Please use this identifier to cite or link to this item: http://ir.juit.ac.in:8080/jspui/jspui/handle/123456789/6945
Title: Structural Dynamics of Lytic PolysaccHaride Monooxygenase
Authors: Bharval, Priya
Sarswati, Sheena
Yennamalli, Ragothaman M. [Guided by]
Keywords: Lytic PolysaccHaride
Monooxygenase
Issue Date: 2017
Publisher: Jaypee University of Information Technology, Solan, H.P.

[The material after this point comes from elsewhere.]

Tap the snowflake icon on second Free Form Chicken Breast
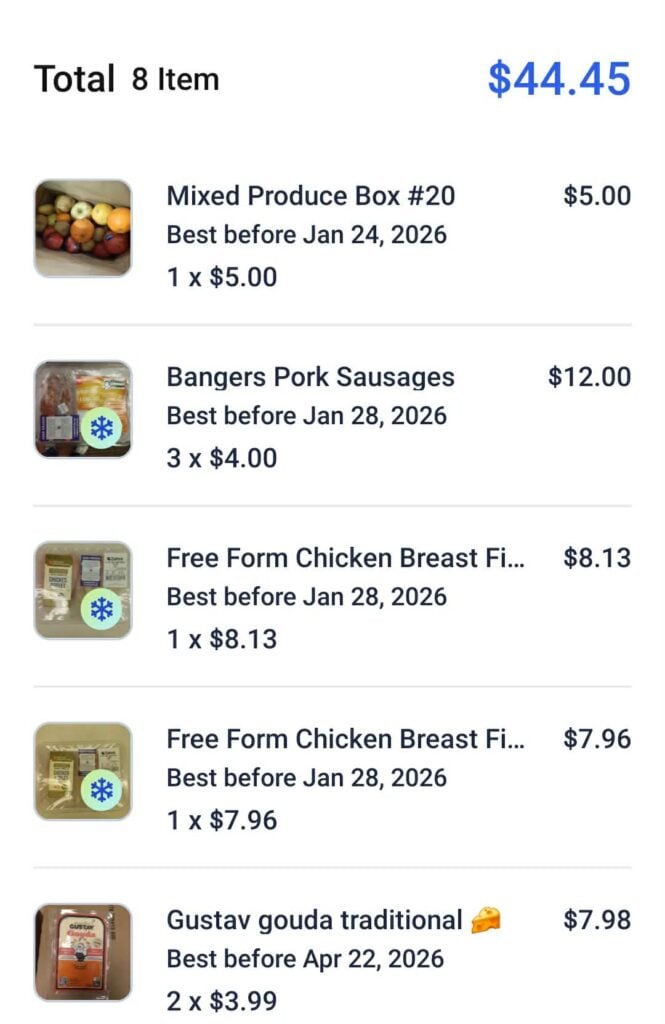 (x=104, y=788)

Abstract: Lytic Polysaccharide Monooxygenases (LPMOs) found in fungi, bacteria, and viruses are redox enzymes that utilize copper to cleave glycosidic bonds in the recalcitrant crystalline form of polysaccharides. Cellulose and chitin are currently classified by CAZy under AA9, AA10, AA11, and AA13 families. LPMO’s unusually “flat” and “rigid” active site framework for its catalytic activity has been the focus since their discovery in the early 2000s. LPMOs’ molecular architecture to bind to cellulose and chitin (and other polymers) is most likely evolved due to the presence of a diverse substrate landscape. Here, using structural bioinformatics approach coupled with Elastic Network Modeling (ENM), we compare and contrast the structurally similar yet sequentially and functionally diverse polysaccharide monooxygenases. The structural dynamics studies of AA9, AA10, AA11, and AA13 families indicate that the “rigid” active site is highly flexible than previously hypothesized. Also, the loops on the substrate binding side are most mobile indicating their role in substrate binding. However, there are crucial dynamical and physicochemical differences between the four families that are responsible for their substrate specificity. The study also predicts key residues that are possibly responsible for substrate specificity and LPMO’s function, in other words towards its allostery.